* Task prompt
Where the records below show a line containing "Task: Click the Finish button", start copying; end with the line containing "Task: Click the left start of the price line", and copy it too.

* Information provided
----
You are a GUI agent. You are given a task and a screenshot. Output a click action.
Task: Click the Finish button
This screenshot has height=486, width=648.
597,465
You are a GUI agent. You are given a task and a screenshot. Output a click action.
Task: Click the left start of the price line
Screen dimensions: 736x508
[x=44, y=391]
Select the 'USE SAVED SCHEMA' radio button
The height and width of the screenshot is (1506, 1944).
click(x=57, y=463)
----
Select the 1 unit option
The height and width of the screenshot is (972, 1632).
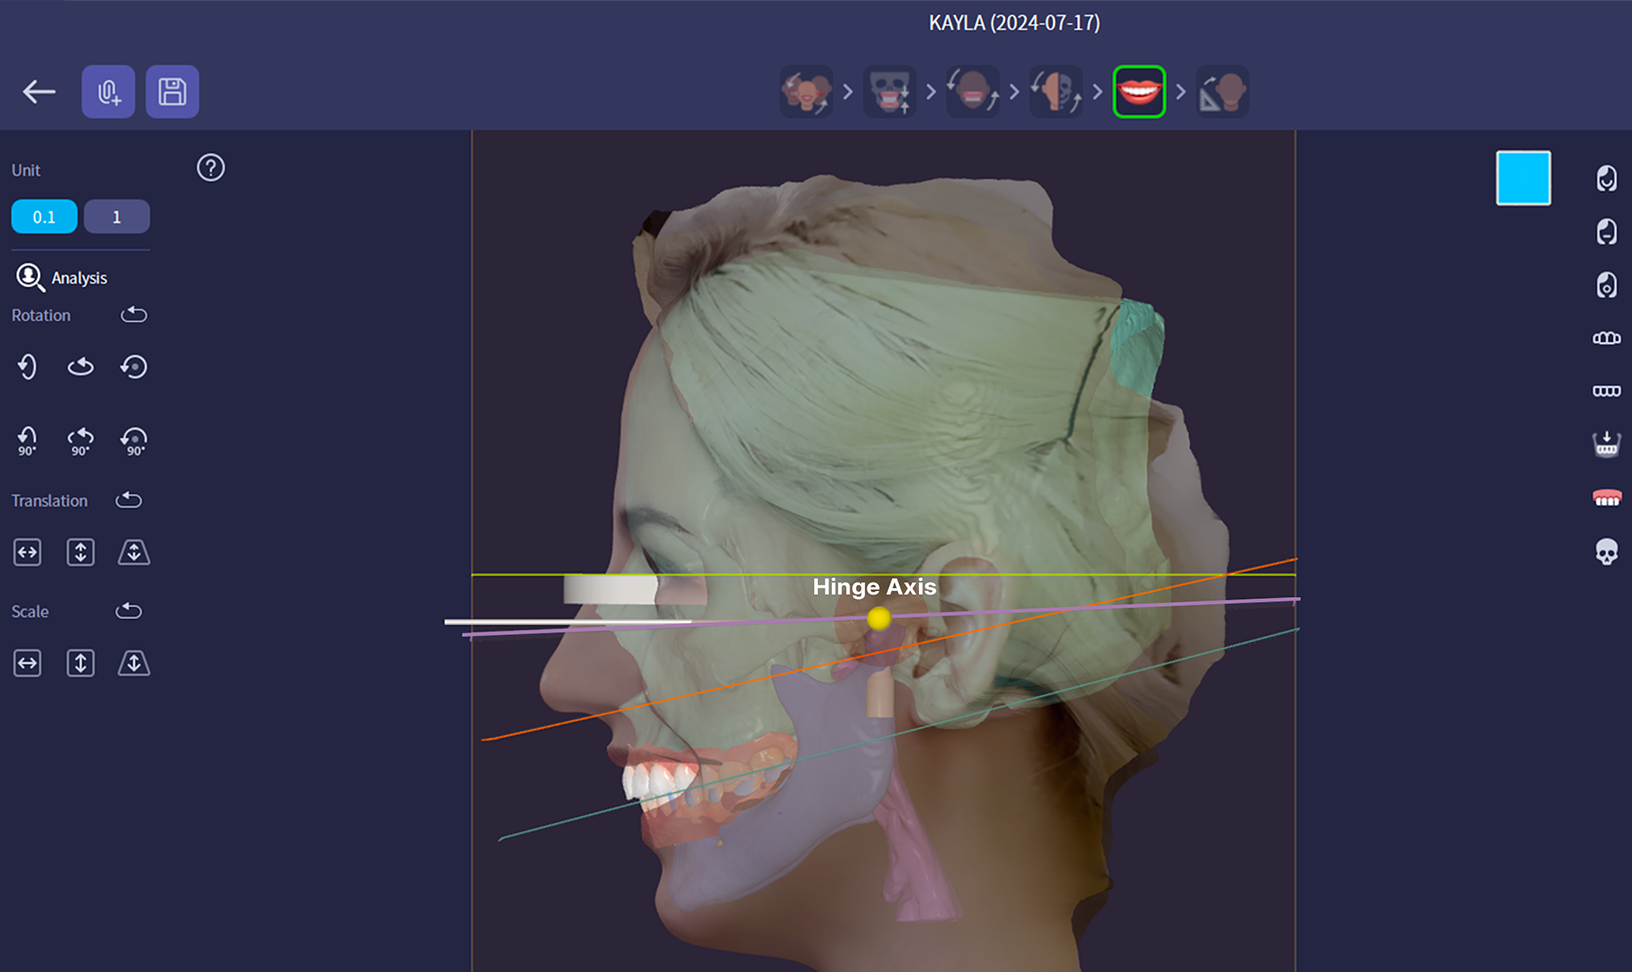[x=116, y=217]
----
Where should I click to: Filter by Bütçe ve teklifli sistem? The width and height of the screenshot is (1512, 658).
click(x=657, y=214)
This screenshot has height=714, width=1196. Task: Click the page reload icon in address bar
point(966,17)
----
* Answer box
Task: Click the Finish button
This screenshot has height=486, width=648.
597,465
You are a GUI agent. You are given a task and a screenshot. Output a click action.
Task: Click the left start of the price line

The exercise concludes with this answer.